Screenshot grounding data
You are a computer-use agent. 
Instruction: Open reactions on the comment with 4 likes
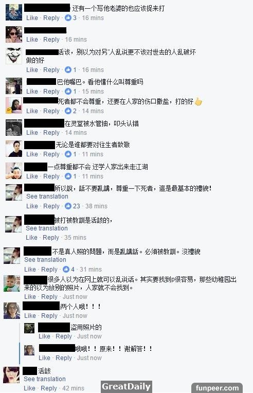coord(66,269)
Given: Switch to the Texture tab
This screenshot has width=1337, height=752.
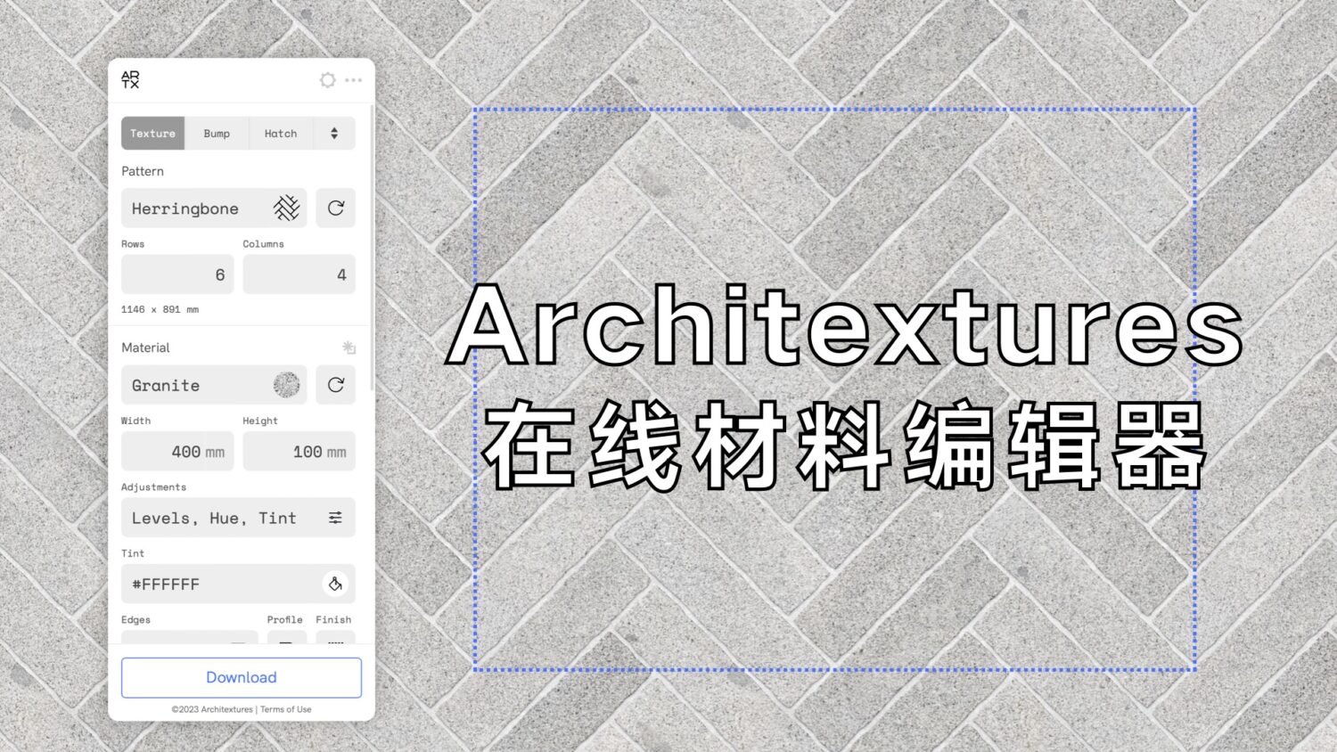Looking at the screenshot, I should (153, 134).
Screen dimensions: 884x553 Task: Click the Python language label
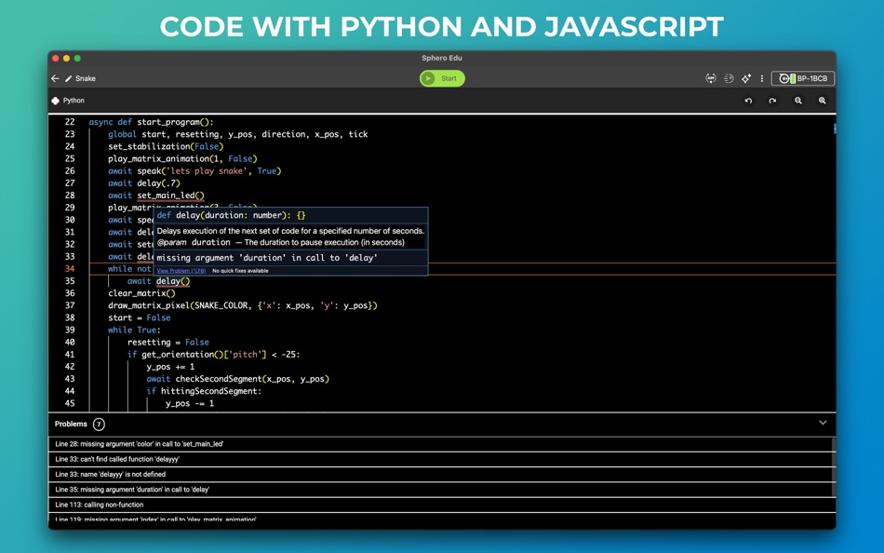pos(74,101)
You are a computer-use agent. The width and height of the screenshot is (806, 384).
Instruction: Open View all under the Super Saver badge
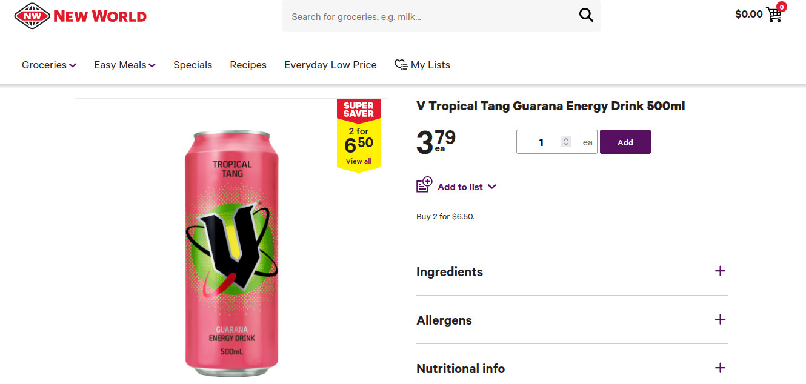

**EXERCISE REQUIREMENTS:** Each line of the entries holding the string "agent" should be found and copied.

**EXERCISE RESPONSE:**
You are a computer-use agent. 
You are a computer-use agent. The width and height of the screenshot is (806, 384).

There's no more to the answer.